Several amphibian species historically inhabited sparsely distributed wetlands in the Mojave Desert of western North America, habitats that have been dramatically altered or eliminated as a result of human activities. The population status and distributional changes of amphibians were investigated over a 20,000-km2 area in the eastern Mojave Desert in 2 ways. For upland sites (i.e., sites outside of major valleys and river floodplains), where wetland habitat is almost exclusively springs, encounter surveys were conducted at 128 sites in 1997–1999, and results were compared to historical (pre-1970) locality records. For lowland sites (i.e., sites within major valleys and river floodplains), locality records and field surveys in 1995–2004 were reviewed to detect changes in distribution over time. Amphibians were found at 79% of upland sites. By far the most common species was the red-spotted toad (Bufo punctatus, 73% of sites), followed by the Pacific chorus frog (Pseudacris regilla), Woodhouse's toad (B. woodhousii), relict leopard frog (Rana onca), and the introduced American bullfrog (R. catesbeiana). Taxa observed or collected in the lowlands since 1990 were Woodhouse's toad, Pacific chorus frog, American bullfrog, and the introduced tiger salamander (Ambystoma tigrinum). Four taxa (Vegas Valley leopard frog [Rana sp.], Arizona toad [B. microscaphus], Great Plains toad [B. cognatus], and Great Basin spadefoot [Spea intermontana]) had historical records but no evidence of occurrence in the study area within the past 5 decades.

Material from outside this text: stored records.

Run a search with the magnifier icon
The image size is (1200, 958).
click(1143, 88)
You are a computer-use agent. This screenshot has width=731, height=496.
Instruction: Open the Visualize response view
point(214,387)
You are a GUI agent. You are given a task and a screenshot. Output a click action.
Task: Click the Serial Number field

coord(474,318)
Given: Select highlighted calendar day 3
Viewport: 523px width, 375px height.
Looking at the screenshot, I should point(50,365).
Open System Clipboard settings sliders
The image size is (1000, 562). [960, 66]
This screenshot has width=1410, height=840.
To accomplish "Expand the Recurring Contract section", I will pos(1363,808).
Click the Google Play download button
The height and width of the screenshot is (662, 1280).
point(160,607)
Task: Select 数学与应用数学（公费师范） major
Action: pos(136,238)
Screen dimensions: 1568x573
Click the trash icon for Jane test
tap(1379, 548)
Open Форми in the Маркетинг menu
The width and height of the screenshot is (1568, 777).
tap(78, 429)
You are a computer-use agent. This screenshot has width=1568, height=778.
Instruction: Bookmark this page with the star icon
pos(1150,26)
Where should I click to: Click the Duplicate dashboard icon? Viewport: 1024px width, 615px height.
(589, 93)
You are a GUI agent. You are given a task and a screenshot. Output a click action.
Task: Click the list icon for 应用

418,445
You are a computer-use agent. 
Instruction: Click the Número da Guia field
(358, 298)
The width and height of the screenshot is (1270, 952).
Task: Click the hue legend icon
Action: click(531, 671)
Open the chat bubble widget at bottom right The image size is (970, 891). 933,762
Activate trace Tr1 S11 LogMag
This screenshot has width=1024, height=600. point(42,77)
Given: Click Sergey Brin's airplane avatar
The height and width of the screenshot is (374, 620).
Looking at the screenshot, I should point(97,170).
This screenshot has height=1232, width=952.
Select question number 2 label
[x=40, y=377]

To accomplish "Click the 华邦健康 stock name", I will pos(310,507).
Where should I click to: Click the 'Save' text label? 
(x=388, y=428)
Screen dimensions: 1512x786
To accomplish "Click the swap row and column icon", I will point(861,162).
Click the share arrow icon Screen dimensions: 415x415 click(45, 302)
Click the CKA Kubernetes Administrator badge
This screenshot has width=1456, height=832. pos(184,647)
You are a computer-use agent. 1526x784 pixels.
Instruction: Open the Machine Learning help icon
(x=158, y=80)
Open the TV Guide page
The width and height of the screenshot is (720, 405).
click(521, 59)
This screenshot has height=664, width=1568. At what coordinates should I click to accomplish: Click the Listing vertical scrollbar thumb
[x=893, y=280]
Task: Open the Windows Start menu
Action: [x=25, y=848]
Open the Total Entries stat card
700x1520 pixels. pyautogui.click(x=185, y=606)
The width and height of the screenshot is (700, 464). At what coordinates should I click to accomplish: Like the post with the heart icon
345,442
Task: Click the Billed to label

The amphibian fauna of the study area has changed dramatically in the past century, primarily at lowland sites where habitat loss and modification have been extreme. Striking changes are the nearly complete replacement of native leopard frogs (i.e., Vegas Valley and relict leopard frogs) with the introduced bullfrog, and the complete replacement of the Arizona toad in Las Vegas Valley with Woodhouse's toad or hybrids with predominantly Woodhouse's traits. In contrast, the distributions of 2 species characteristic of upland springs, red-spotted toad and Pacific chorus frog, appear to have changed little from their historical distributions, despite habitat modification at many sites.
Bradford, David F.; Jaeger, Jef R.; and Shanahan, Seth A.
"Distributional changes and population status of amphibians in the eastern Mojave Desert,"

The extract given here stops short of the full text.